4. La habitación propia viaja conmigo, es un estado mental. Tomo notas en un pequeño cuadernito que llevo a todas partes. Lo he llamado el “cuaderno del deseo”, aunque acabará siendo un cuaderno de todo, de deseo y de más cosas. Escribo, narro, describo lo que veo y lo que me pasa en Barcelona, lo de adentro, el movimiento interior, tan agitado como el mar estos días a causa de la dana, y lo de afuera. Apenas pienso en mi hijo. ¿Cómo puede ser que apenas piense en él y que eso no me genere culpa? Está bien, me digo, está bien con su padre, lo veo en las fotos, en los vídeos, en nuestras breves, brevísimas videollamadas donde apenas me mira o me habla porque está en el presente, vive su presente y yo no estoy en ese presente, está su padre. Y todo está bien. Hace seis meses, ese pensamiento me hubiera roto el corazón en mil trocitos pequeñitos que hubieran salido volando de mí. Hoy, no. Porque cuando no estoy cuidando a mi hijo, cuando tengo tiempo para mí, me permito muchas cosas, entre ellas, la escritura, el tiempo para caminar sin prisa, para mirar las estrellas, para abrazar y besar y conversar con las amigas, para la soledad.

⁂

Por hacer:
Por favor, escribe la continuación del fragmento sobre el cuaderno del deseo a partir de su última frase.

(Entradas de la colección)
⁂

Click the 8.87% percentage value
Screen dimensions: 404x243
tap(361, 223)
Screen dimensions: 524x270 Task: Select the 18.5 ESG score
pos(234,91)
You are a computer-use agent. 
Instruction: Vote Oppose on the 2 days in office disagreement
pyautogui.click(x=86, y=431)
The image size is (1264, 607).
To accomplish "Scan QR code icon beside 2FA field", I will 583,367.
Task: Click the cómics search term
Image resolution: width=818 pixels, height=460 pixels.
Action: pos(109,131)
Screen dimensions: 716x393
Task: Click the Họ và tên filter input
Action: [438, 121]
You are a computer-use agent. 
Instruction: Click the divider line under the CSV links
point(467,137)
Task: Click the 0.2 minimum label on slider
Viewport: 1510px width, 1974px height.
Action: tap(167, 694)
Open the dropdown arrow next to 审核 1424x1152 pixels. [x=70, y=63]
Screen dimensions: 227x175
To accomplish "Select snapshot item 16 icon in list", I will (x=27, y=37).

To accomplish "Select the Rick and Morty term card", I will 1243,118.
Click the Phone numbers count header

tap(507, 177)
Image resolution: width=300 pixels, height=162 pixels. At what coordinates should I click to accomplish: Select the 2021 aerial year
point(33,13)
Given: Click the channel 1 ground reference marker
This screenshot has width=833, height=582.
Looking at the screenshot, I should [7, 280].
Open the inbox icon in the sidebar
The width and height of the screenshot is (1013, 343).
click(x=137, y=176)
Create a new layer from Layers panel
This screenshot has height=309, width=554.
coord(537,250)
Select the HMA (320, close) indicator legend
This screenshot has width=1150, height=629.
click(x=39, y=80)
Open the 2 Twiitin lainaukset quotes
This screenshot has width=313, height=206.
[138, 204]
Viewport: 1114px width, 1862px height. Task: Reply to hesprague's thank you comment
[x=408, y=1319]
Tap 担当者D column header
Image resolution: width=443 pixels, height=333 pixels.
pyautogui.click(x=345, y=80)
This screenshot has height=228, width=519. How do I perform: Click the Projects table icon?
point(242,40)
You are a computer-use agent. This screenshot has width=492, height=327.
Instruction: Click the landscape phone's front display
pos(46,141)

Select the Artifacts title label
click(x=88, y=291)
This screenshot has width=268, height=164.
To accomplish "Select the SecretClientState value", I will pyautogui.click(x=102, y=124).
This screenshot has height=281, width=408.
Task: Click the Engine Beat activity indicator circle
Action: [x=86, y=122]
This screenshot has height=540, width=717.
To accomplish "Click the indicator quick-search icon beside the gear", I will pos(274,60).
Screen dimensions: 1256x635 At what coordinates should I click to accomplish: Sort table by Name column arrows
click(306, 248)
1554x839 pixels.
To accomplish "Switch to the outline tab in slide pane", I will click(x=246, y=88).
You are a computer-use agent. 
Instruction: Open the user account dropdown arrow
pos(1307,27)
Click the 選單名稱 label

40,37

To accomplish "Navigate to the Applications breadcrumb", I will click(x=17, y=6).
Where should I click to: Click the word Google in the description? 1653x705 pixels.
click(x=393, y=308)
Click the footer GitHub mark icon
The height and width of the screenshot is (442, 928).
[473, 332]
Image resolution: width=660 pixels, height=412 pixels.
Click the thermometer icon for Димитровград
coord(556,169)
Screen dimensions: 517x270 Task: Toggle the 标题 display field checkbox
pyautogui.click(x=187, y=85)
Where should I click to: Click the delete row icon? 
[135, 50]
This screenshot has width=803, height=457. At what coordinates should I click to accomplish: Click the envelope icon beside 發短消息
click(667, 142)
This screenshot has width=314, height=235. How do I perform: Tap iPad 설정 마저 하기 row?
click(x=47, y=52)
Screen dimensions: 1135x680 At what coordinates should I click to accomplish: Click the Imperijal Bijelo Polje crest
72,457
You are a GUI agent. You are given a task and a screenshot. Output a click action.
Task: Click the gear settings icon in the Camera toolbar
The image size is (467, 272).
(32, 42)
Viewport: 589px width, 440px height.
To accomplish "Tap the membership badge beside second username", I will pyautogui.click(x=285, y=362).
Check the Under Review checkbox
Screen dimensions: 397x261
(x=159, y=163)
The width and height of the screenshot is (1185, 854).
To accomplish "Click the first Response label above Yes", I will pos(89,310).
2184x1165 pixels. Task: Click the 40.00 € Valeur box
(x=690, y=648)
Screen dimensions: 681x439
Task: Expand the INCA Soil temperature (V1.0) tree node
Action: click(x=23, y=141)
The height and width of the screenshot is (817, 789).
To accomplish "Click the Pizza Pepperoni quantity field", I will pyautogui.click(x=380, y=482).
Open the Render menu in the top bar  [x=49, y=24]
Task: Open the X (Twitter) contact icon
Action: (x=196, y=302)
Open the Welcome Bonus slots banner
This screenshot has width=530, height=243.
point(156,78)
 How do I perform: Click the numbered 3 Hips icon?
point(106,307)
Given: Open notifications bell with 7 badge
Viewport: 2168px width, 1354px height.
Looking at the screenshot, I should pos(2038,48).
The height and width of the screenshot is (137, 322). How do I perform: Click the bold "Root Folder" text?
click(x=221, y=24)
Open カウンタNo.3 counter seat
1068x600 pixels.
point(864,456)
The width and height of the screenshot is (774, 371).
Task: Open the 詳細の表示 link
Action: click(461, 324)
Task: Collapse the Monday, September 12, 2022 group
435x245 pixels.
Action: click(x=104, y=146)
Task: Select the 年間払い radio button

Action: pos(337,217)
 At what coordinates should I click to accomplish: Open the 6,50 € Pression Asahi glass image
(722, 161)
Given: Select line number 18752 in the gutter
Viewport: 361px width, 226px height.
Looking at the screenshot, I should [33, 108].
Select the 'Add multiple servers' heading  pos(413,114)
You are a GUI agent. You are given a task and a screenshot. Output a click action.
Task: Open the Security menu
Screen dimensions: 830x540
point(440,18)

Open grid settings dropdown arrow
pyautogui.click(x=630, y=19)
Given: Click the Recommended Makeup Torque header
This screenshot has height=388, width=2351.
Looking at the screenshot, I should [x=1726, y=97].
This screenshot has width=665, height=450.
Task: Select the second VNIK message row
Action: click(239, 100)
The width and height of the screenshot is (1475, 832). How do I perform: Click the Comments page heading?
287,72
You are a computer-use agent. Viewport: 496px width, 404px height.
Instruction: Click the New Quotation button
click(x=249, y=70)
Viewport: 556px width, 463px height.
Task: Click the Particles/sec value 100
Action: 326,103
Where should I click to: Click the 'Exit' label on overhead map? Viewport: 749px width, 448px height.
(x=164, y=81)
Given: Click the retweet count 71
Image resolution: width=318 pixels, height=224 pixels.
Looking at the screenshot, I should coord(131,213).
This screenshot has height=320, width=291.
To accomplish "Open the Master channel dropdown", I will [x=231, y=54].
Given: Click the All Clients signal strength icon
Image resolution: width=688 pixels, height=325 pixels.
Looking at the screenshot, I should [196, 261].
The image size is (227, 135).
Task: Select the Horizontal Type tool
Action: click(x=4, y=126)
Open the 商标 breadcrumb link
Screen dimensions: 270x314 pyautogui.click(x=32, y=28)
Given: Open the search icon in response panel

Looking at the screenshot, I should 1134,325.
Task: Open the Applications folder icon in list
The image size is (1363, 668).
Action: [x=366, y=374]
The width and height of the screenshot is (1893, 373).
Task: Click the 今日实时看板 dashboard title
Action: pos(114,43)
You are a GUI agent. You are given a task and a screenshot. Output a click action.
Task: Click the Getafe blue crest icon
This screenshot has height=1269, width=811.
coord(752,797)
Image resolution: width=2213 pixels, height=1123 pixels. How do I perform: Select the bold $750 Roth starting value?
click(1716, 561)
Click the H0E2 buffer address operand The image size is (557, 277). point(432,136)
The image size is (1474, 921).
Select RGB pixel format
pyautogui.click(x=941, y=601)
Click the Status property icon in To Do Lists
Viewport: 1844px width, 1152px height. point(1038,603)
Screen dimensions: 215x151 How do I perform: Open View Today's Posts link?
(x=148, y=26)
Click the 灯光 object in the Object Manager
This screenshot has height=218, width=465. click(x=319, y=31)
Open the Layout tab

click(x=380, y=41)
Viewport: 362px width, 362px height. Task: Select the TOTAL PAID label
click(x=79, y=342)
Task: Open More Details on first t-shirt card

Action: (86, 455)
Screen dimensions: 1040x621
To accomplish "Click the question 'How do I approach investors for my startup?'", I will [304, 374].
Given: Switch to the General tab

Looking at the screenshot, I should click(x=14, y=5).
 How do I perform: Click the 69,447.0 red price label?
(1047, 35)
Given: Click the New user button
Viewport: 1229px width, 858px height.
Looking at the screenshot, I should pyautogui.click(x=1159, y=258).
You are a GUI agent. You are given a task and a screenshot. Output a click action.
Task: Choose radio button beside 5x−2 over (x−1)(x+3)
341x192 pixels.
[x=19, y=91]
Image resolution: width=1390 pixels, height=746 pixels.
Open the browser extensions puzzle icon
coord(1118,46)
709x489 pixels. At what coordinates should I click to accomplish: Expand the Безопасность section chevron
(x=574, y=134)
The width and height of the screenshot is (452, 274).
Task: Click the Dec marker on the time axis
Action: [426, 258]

⁂

Resultado:
5. Esto es la intimidad: exponer la fragilidad. Con Irene me siento completamente transparente, me abro, me relajo, soy una niña, no la escritora, no la madre, la adolescente que desea, que juega, que explora. Me siento tan cómoda, tan cuidada. En una casa que no es la mía, durmiendo en la camita de un niño que viaja y sueña al otro lado del mundo, despertándome con el murmullo de los árboles al otro lado de la ventana, pareciera que están hablando. Puedo abrir los ojos, quedarme quieta en la cama, acurrucarme entre las sábanas, gozar con esa brisa húmeda que entra por la persiana a medio subir, escuchar las rutinas matinales de mi amiga y su hija, sentirlas familiares y, aun así, quedarme en la cama un rato más, prolongar el despertar, dejar que el deseo nazca, espontáneo. ¿Quién soy aquí? ¿Cuántas versiones de mí conviven en mí? Me levanto en pijama, con el pelo tieso, desayunamos con los ojos pegados todavía, hinchados, no tengo que ser nada más que lo que soy, no tengo que aparentar nada, no hay ninguna prisa por brillar aquí. Puedo ser yo misma. El asombro ante la esencia de las cosas: cómo hablan los árboles entre sí movidos por el viento, la lluvia en verano, la risa de Alexandra todas las mañanas, su gula, la mirada cómplice de Irene. Las veo y me veo a mí hace unos años, con mi hijo de dos, atendiéndole sin descanso, feliz y hastiada al mismo tiempo, como lo está mi amiga. Irene y Alexandra me regalan un espejo, una puertecita a la madre que fui, al hijo que tuve y que ya no es, porque los hijos, al igual que las madres, cambian, mutan, nunca son los mismos.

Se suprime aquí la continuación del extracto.